Fig. 2. Behavioural evidence of non-local learning.

Fig. 2

(A) An illustration of sequences of states for local (left – single path) and non-local experience (right – two non-local paths). The black arrow indicates the direction of actual experience, the red arrow indicates the hypothesized direction of credit (i.e., outcome, £1 or 0) assignment after receiving reward, solid red for the local experience, and dotted red for the two non-local experiences. (B) Behavioural results. The difference in performance between reward and no-reward in non-local paths is a defining feature of non-local learning. Rew/Non indicates whether subjects were rewarded or not rewarded on the last trial. P (same choice) is the probability that subjects, in the current trial, select the path leading to the same end state as that on the last trial. Error bars show the 95% standard error of the mean, each dot indicating results from each subject. * indicates p < 0.05, ** indicates p < 0.01.

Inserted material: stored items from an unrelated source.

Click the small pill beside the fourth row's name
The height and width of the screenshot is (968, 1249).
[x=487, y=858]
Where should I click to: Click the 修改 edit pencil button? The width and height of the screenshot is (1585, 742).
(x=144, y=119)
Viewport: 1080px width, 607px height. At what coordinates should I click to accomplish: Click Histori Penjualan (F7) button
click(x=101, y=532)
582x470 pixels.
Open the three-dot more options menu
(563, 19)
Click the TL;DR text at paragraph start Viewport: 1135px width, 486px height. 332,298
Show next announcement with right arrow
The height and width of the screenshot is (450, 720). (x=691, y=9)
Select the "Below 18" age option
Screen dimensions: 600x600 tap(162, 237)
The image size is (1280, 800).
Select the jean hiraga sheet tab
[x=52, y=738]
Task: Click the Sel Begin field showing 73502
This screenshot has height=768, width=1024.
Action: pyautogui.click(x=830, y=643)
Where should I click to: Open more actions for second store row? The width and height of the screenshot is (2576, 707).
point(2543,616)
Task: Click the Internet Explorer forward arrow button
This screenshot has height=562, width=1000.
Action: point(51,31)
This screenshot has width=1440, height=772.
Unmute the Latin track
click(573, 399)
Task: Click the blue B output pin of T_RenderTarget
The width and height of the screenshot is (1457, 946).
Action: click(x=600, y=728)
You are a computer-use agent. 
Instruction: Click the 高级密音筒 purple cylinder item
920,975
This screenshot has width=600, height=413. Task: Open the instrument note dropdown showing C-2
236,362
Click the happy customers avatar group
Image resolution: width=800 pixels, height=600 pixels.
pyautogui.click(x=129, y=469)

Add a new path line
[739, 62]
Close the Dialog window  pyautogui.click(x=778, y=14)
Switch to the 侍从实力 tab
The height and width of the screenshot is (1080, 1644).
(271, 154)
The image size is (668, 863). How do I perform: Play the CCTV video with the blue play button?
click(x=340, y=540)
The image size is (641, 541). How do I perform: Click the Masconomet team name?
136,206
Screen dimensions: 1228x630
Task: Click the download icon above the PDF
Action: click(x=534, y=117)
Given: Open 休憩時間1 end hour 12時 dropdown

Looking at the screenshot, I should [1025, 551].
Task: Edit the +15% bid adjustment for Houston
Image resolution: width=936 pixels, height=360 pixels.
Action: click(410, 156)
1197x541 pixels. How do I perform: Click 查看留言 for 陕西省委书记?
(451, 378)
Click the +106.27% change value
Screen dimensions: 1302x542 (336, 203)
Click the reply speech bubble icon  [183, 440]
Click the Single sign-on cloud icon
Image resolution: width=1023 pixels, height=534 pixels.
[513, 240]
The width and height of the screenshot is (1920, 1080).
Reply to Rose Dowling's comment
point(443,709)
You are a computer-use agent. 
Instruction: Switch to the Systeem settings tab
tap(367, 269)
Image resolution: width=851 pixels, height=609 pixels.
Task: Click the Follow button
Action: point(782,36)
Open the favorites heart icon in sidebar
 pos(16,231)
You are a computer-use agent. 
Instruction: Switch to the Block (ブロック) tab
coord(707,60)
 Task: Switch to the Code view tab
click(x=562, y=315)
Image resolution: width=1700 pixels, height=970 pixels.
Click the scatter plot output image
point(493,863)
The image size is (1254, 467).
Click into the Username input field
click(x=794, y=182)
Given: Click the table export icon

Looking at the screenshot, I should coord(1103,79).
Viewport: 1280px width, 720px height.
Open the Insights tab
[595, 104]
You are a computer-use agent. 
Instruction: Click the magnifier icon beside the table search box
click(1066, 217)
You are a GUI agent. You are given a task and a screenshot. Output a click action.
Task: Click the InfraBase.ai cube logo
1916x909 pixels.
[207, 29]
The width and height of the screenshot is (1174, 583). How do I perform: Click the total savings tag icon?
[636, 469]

In addition to distinguishing learning from local experience (the path just chosen) vs. non-local experience, the task allowed us to test our hypotheses that replay, and learning, should favour the higher priority of the two non-local paths. Priority differed between paths as a function of both need and gain. Differences in need arise out of the fact that each starting arm was encountered with a different, but constant, probability: rare (17%), occasional (33%), and common (50%) respectively (Fig. 1A). These probabilities were learnt prior to the main task. Gain is a function of subject’s experience of rewards in the main RL task, which in turn depends on the subject’s own choices (i.e., gain is not manipulated explicitly or directly, nor is it necessarily independent from need. However, empirically, no significant correlation was found between need and gain, r = -0.004, p = 0.61). Since rewards were stochastic with fluctuating probability (Fig. 1B), the gain of propagating information about outcomes to different paths also fluctuated from trial to trial according to their individual reward histories. For instance, a newly encountered reward is more informative if this information promotes the selection of actions that would otherwise not be favoured, whereas the absence of reward is more informative for avoiding actions that would otherwise have been chosen.

Notably, a drifting reward probability creates a continuous learning task. As a result, subjects never know for sure whether either end state (or both) will deliver reward on a particular trial, or which of the two has a higher rewarding probability. Consequently, there is no absolute “correct” or “wrong” choice, only an ongoing adjustment of choice preference in light of experienced rewards and non-rewards, for local, as well as non-local experiences (Fig. 2A).

Thus, our main RL task allowed us to investigate how subjects learn efficiently by incorporating new experiences, particularly those derived from a different starting arm, into updated choices. Before the main RL task, subjects were first taught an overall task model comprising knowledge of the relations among different elements in the task, as well as the different starting probabilities assigned to each arm. To avoid any biased learning of the model, we introduced each component of the task carefully at different times (Fig. 1C).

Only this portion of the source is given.